Under the terms of the merger agreement, each common share of Farmers will be converted into the right to receive a combination of $69,850 in cash and approximately 2,869 shares of Civista common stock. Notably, the Merger Consideration is subject to potential adjustments based on the closing amount of Farmers’ shareholders' equity. Civista will not issue fractional shares; instead, cash will be provided for any fractional shares based on the average closing price of Civista shares on the Nasdaq Capital Market.
The strategic rationale behind this merger is to bolster Civista's market presence and expand its customer base by integrating Farmers’ operations. Civista's management believes that this acquisition will enhance its growth trajectory and financial performance, providing a greater competitive edge in the market.

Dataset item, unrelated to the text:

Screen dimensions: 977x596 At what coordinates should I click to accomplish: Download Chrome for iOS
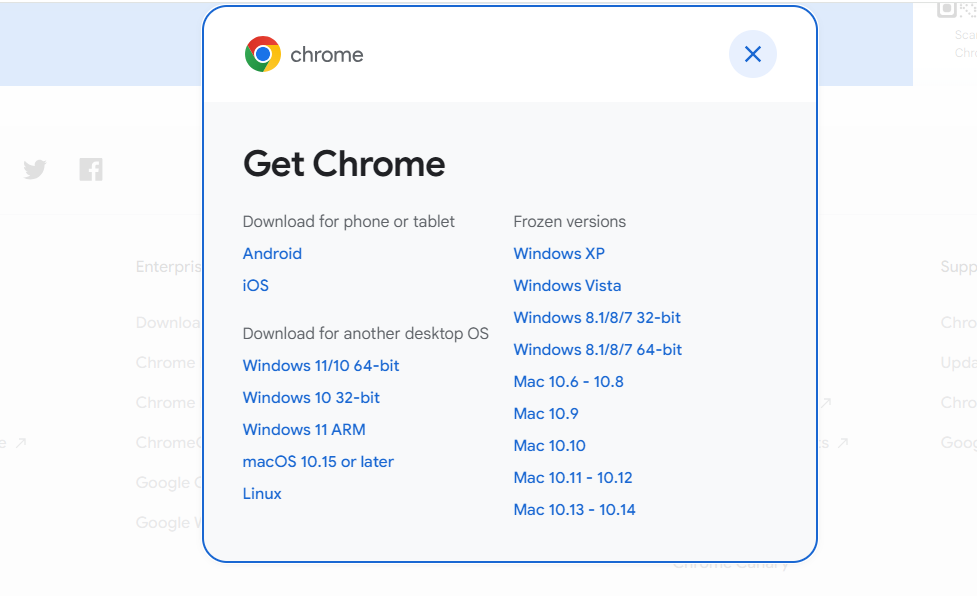pos(256,286)
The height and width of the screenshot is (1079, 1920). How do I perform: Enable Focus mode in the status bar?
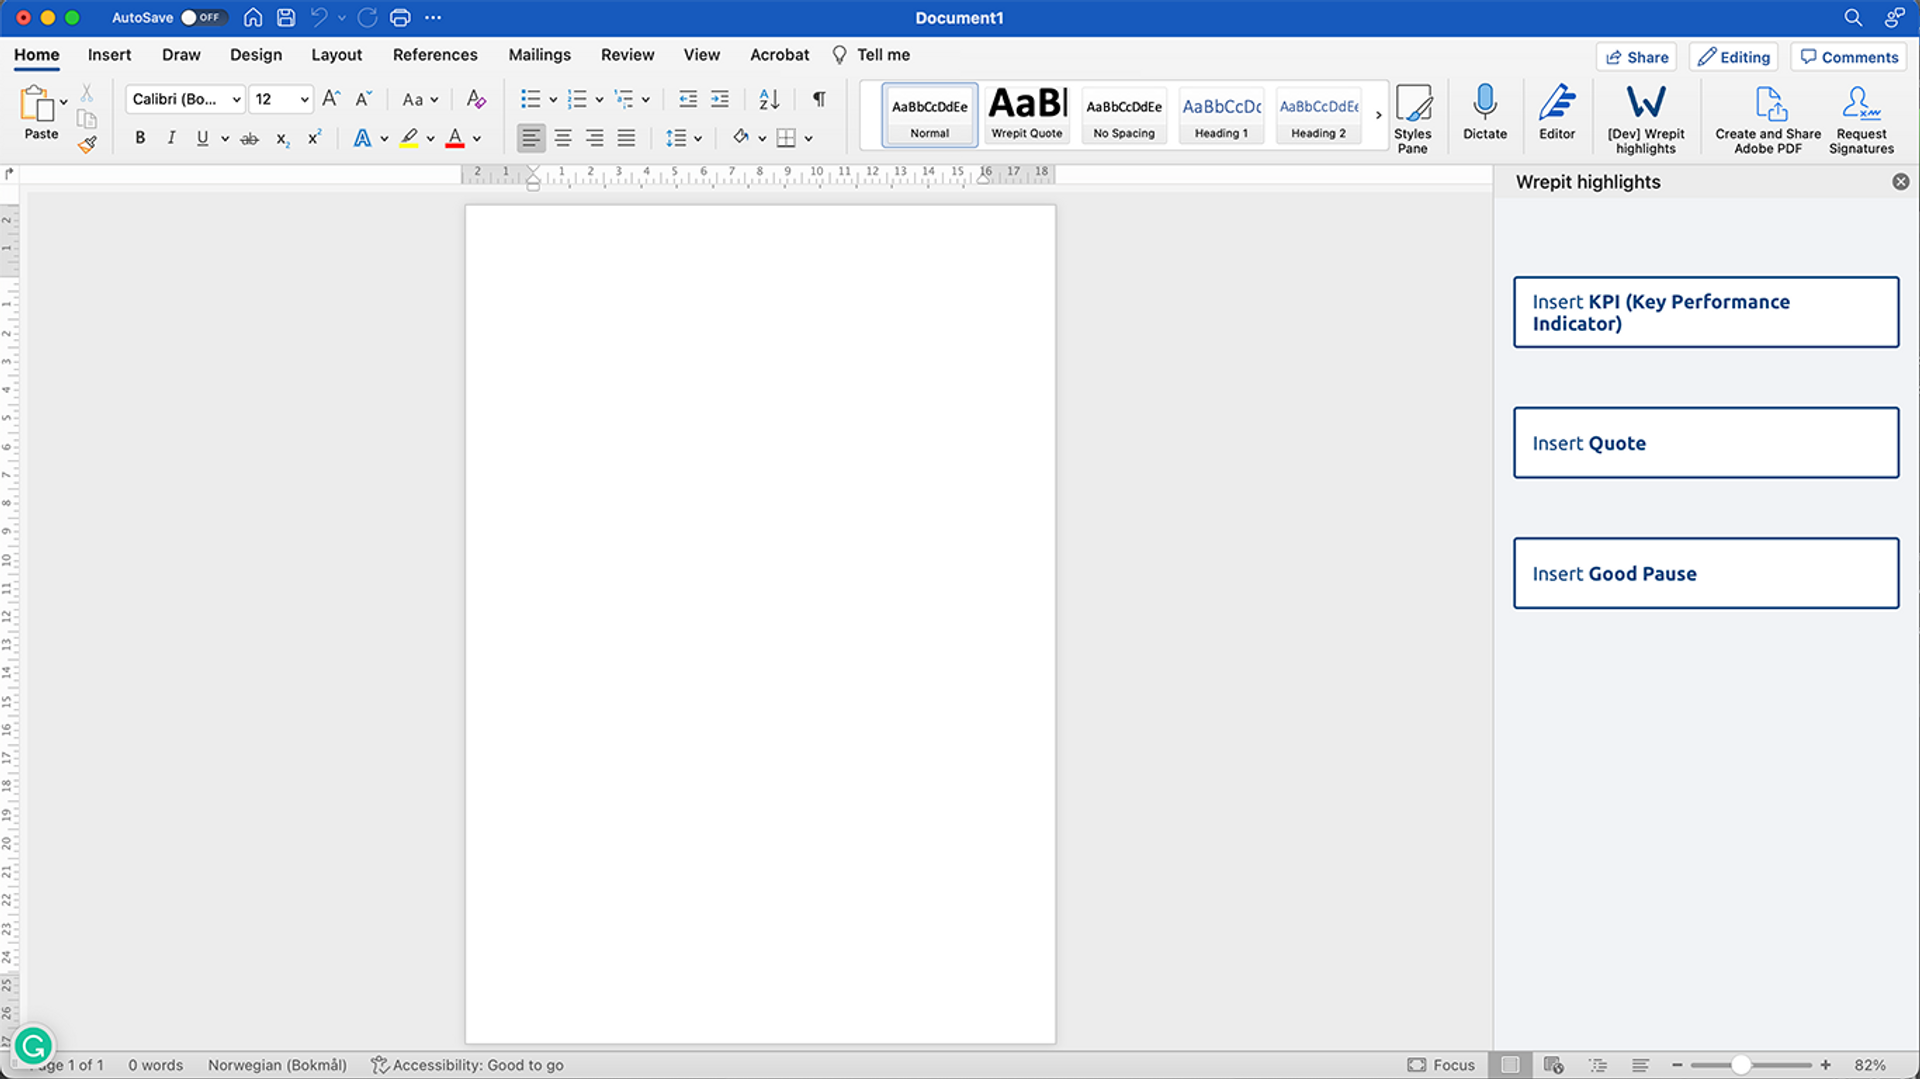point(1440,1064)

The special meeting of Farmers’ shareholders is scheduled for November 4, 2025, where shareholders will vote on the adoption and approval of the merger agreement. For the merger to proceed, it requires the affirmative vote of at least two-thirds of the Farmers’ common shares outstanding as of the record date of September 18, 2025. Additionally, the consummation of the merger is subject to regulatory approvals, ensuring compliance with antitrust laws and other regulatory requirements.
For shareholders, employees, and the broader market, the merger is expected to create a more robust financial institution capable of delivering enhanced services and products. Civista's common shares are presently traded under the symbol 'CIVB' on the Nasdaq, while Farmers’ shares are not publicly traded. As such, Farmers shareholders are encouraged to monitor Civista’s stock performance, as the merger consideration will largely depend on Civista's share price at the time of the merger closure.
Overall, this merger represents a key strategic initiative for Civista Bancshares as it aims to solidify its standing in the competitive banking landscape while providing Farmers’ shareholders with a significant cash and stock payout. The upcoming special meeting will be a pivotal moment for both institutions as they seek to finalize this transformative transaction.